▸ **Directions**:
Please explain why the text below on industrialization and women's work in the Asian NICs says the rise in job opportunities falls short of "equal opportunity and equal pay." Answer in one to three sentences.

▸ **Text shown**:
○ ○ ○ ○ ○ ○ ○

It is true that with industrialization, women in these Asian NICs have for the first time in history been able to get paid work instead of playing the centuries-old women's role of the unpaid mother-wife labourer.

The direct results of these increased employment opportunities and urbanisation for women are that they achieved some degree of financial control over their own lives attained a higher degree of domestic independence from their parents; and also gained a higher degree of social freedom in marriage, social activities and lifestyles. The industrialisation also brought somewhat better education and smaller nuclear families for the female population.

The Myth of Equal Opportunity and Equal Work

The increase in job opportunities, however, still falls far short of the ideal of "equal opportunity and equal pay". Jobs may be available, but mostly it is only those unskilled and low-paid jobs have been opened to women. Technical and managerial jobs are either tacitly or explicitly reserved for men in most cases throughout the NICs.

○ ○ ○ ○ ○ ○ ○

▸ **Data**:

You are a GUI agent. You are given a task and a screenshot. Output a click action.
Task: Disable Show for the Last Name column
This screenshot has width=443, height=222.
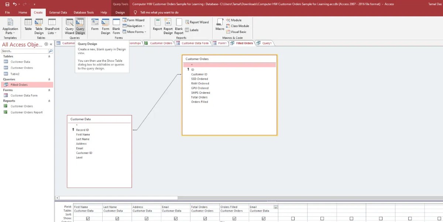click(x=117, y=218)
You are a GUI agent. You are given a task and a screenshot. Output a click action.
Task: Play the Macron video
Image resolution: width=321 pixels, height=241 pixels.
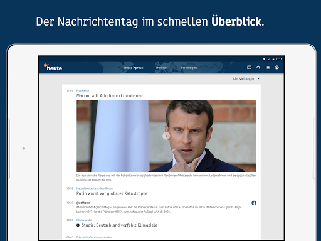[166, 136]
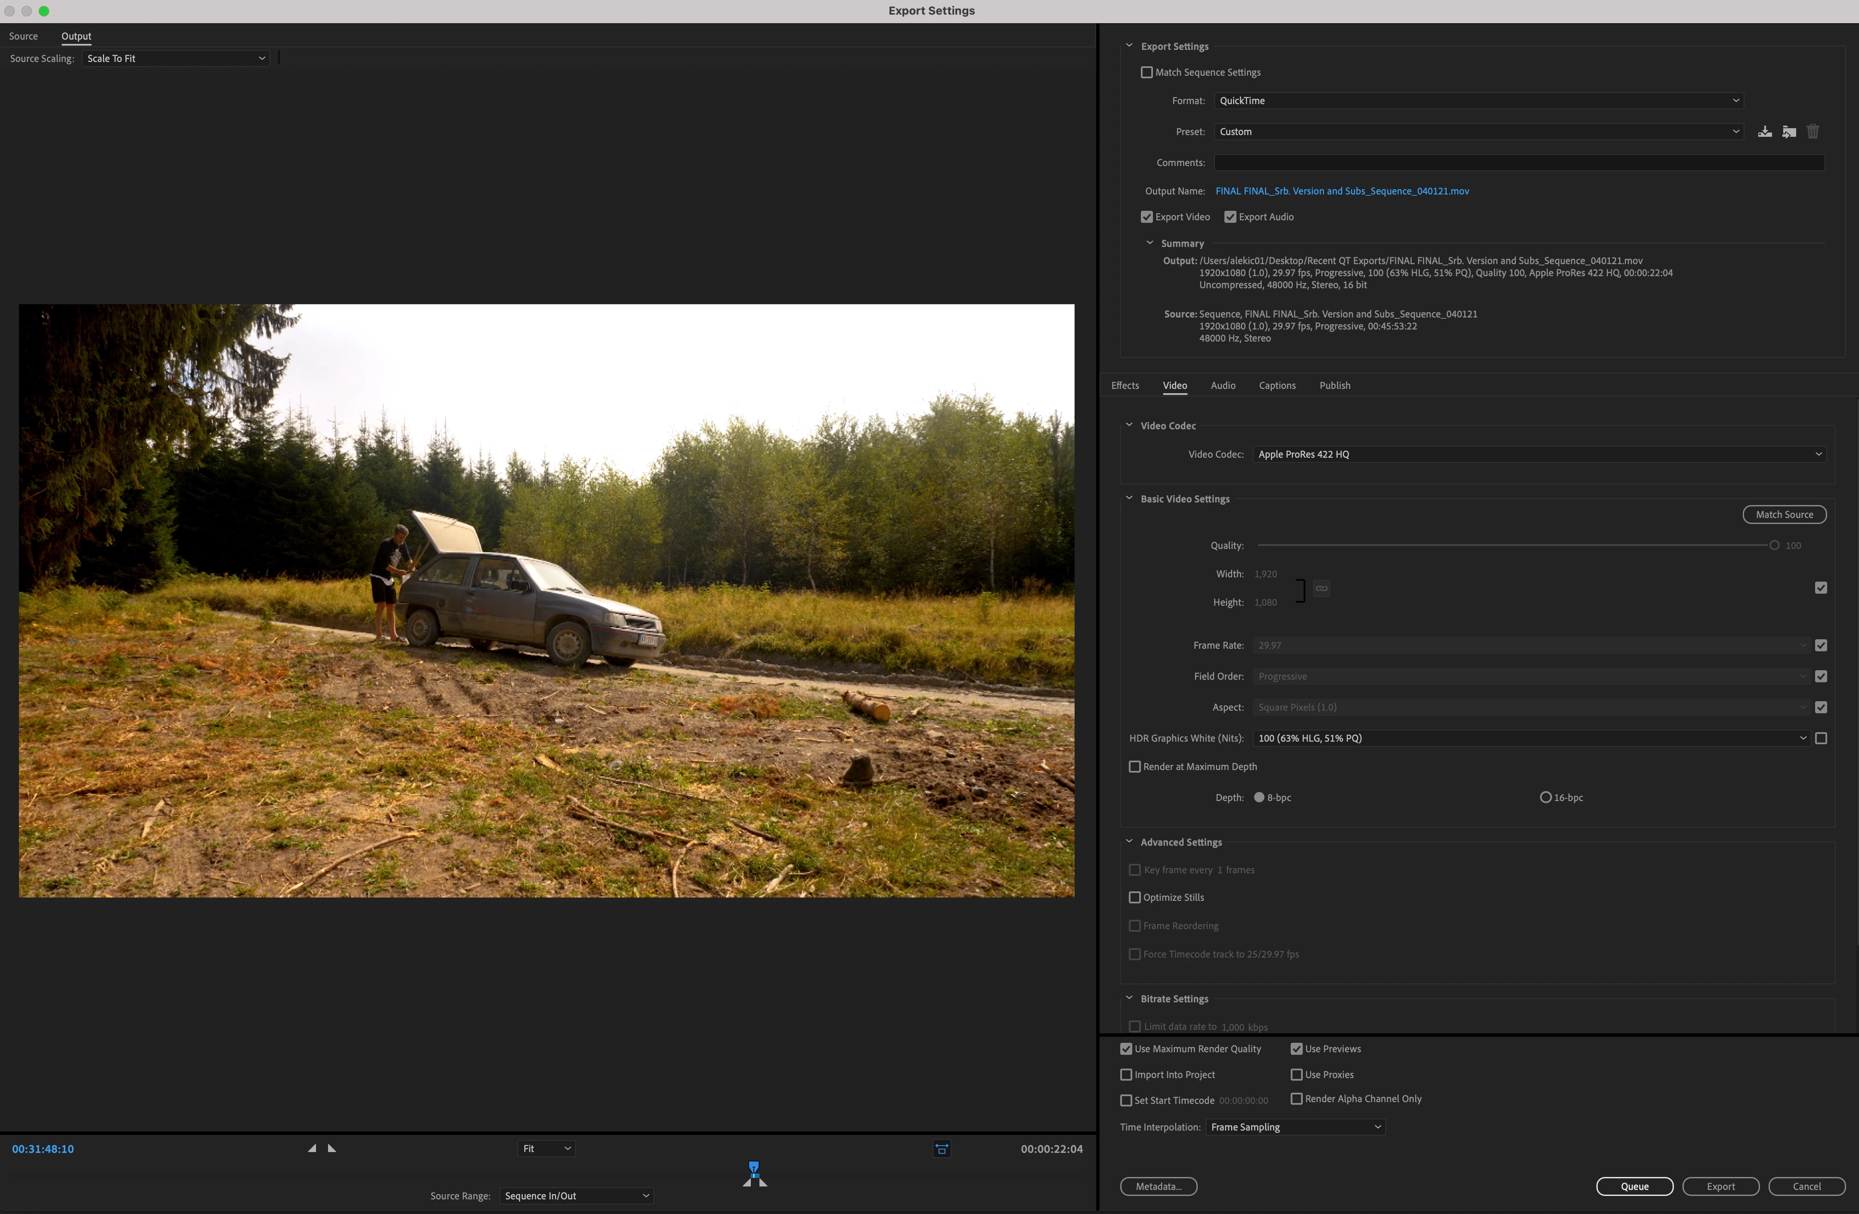Click the blue playhead marker on timeline

point(754,1168)
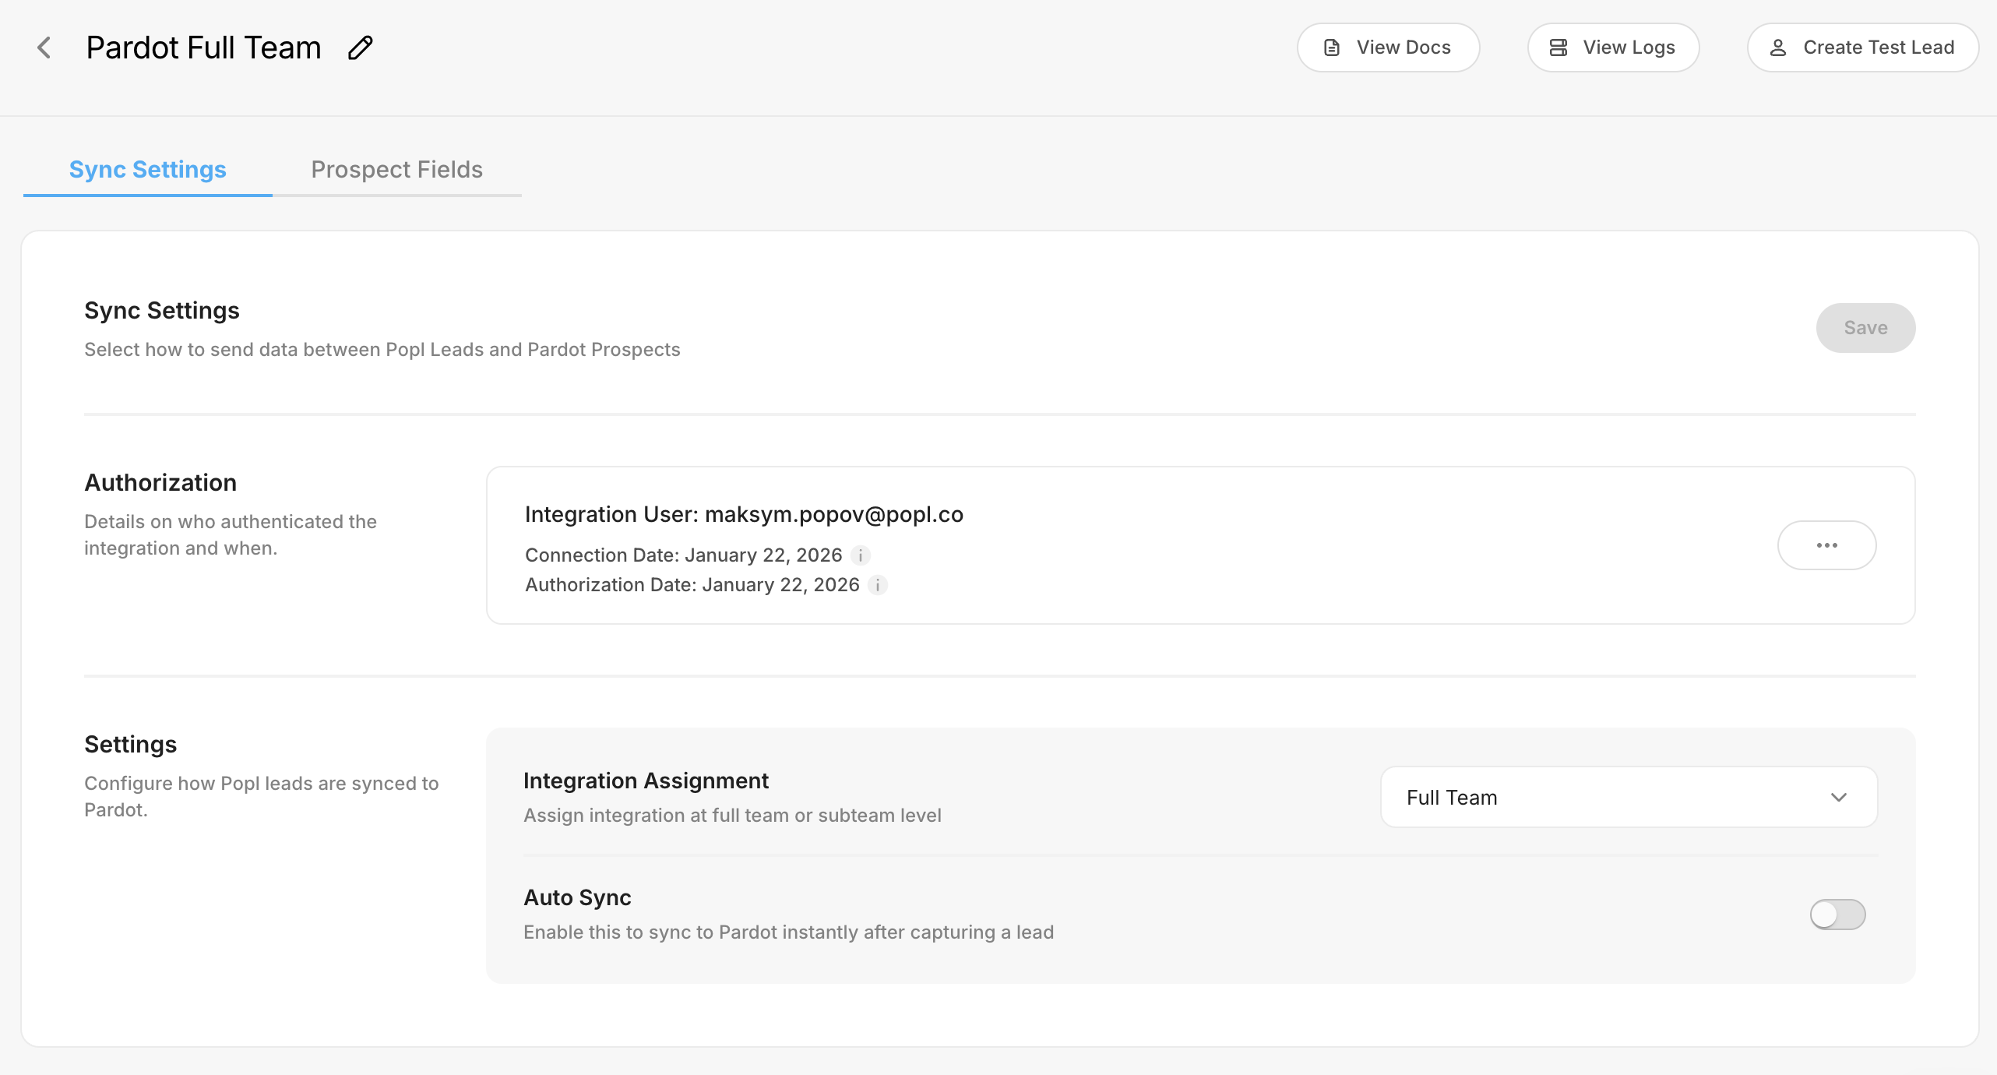Click the chevron in Full Team dropdown

click(x=1839, y=797)
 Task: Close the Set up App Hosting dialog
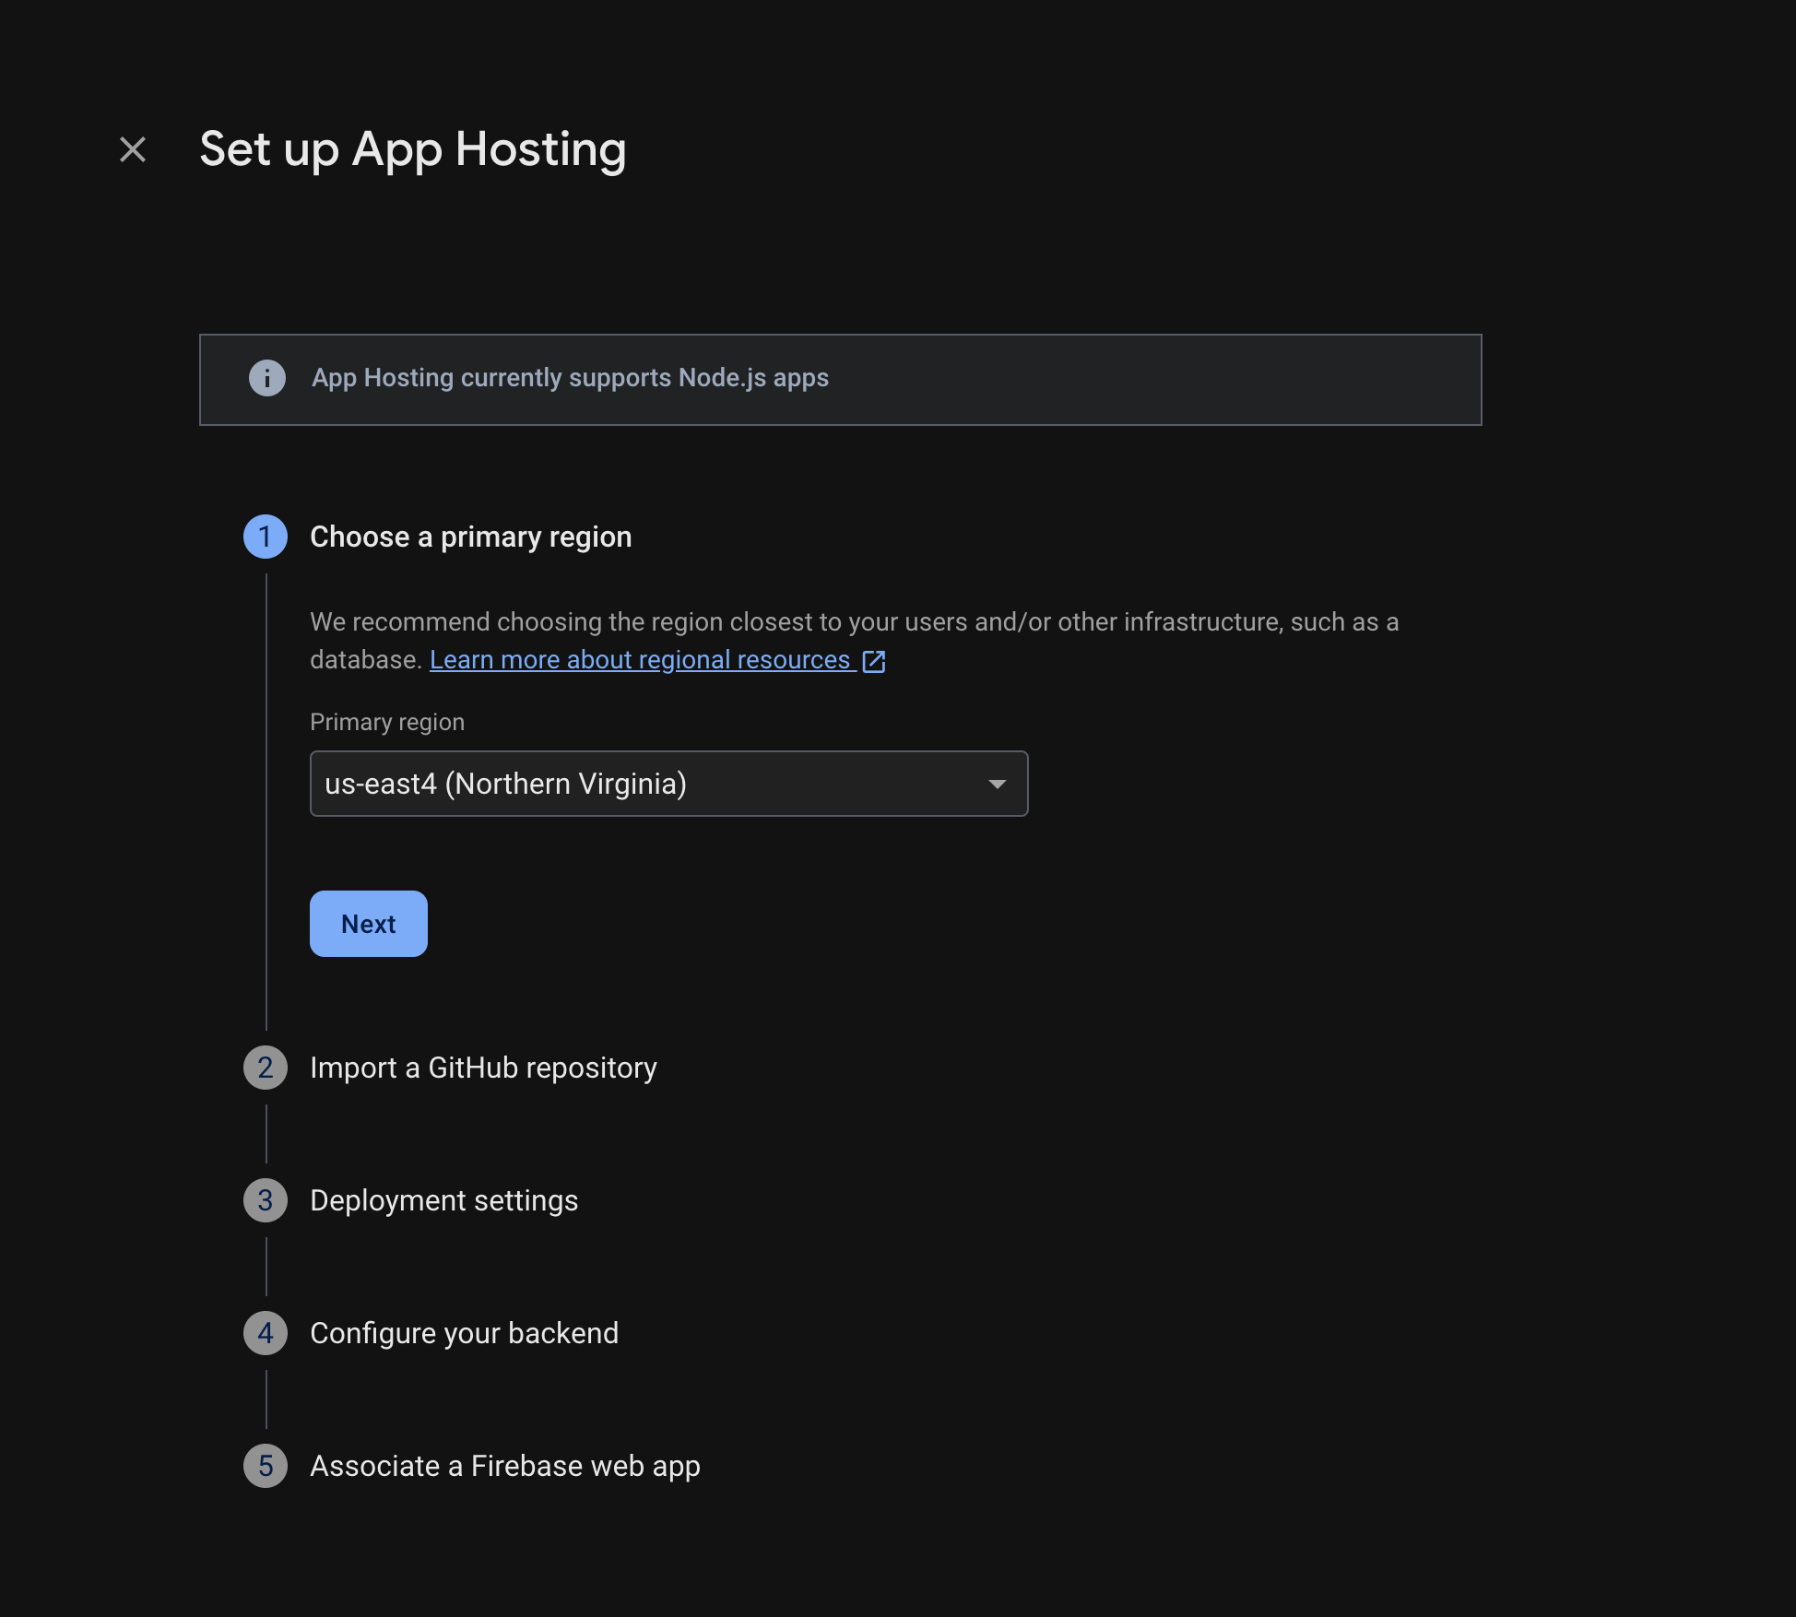click(x=132, y=149)
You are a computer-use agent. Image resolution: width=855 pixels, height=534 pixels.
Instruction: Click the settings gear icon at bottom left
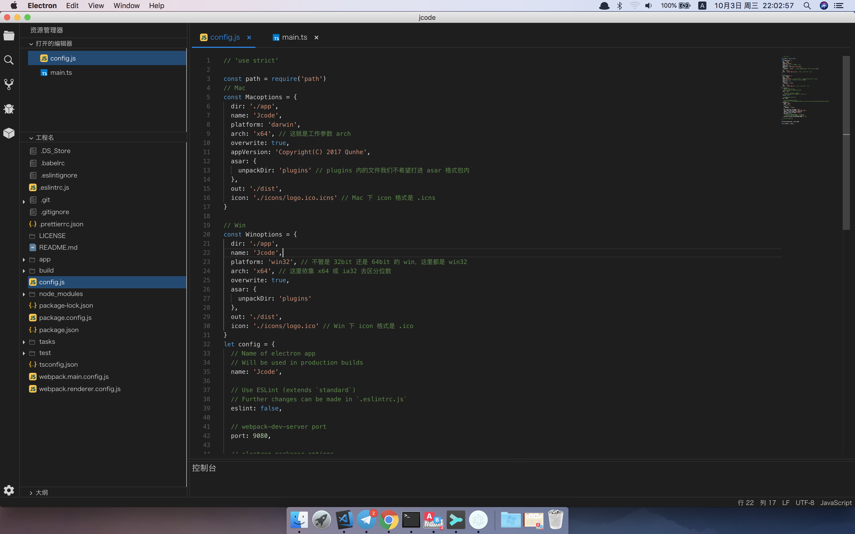click(x=9, y=490)
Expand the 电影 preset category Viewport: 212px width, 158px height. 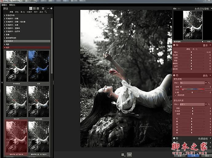coord(8,44)
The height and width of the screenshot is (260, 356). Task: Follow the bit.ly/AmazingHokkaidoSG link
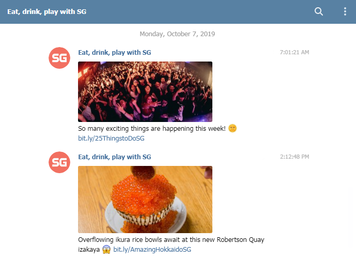pos(152,250)
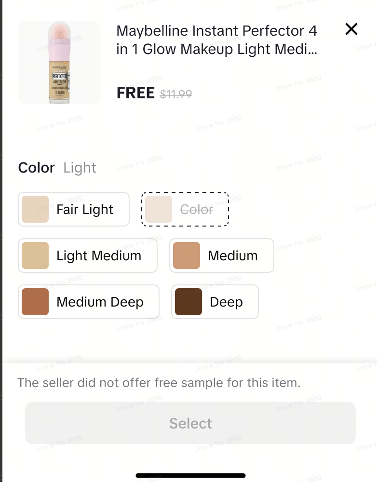The image size is (377, 482).
Task: Select the Light Medium shade option
Action: click(x=98, y=256)

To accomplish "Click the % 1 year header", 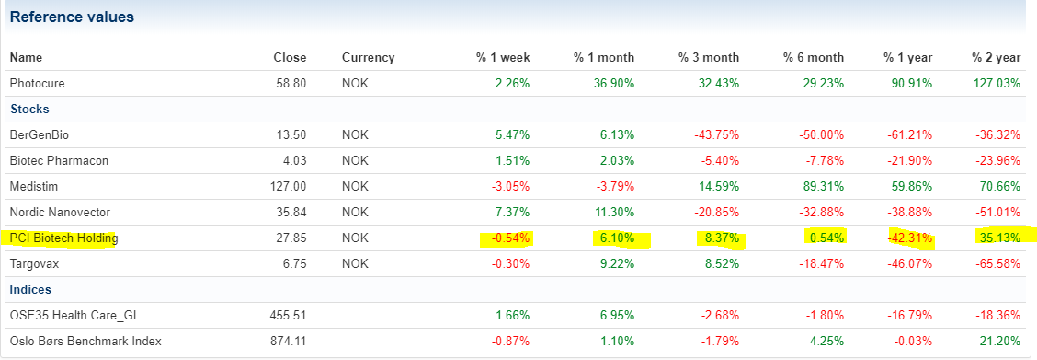I will tap(908, 58).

○ ○ ○ ○ ○ ○ ○

▸ **Written answer**:
Mostly only unskilled, low-paid jobs have opened to women. In most cases across the NICs, technical and managerial jobs are reserved for men, either tacitly or explicitly.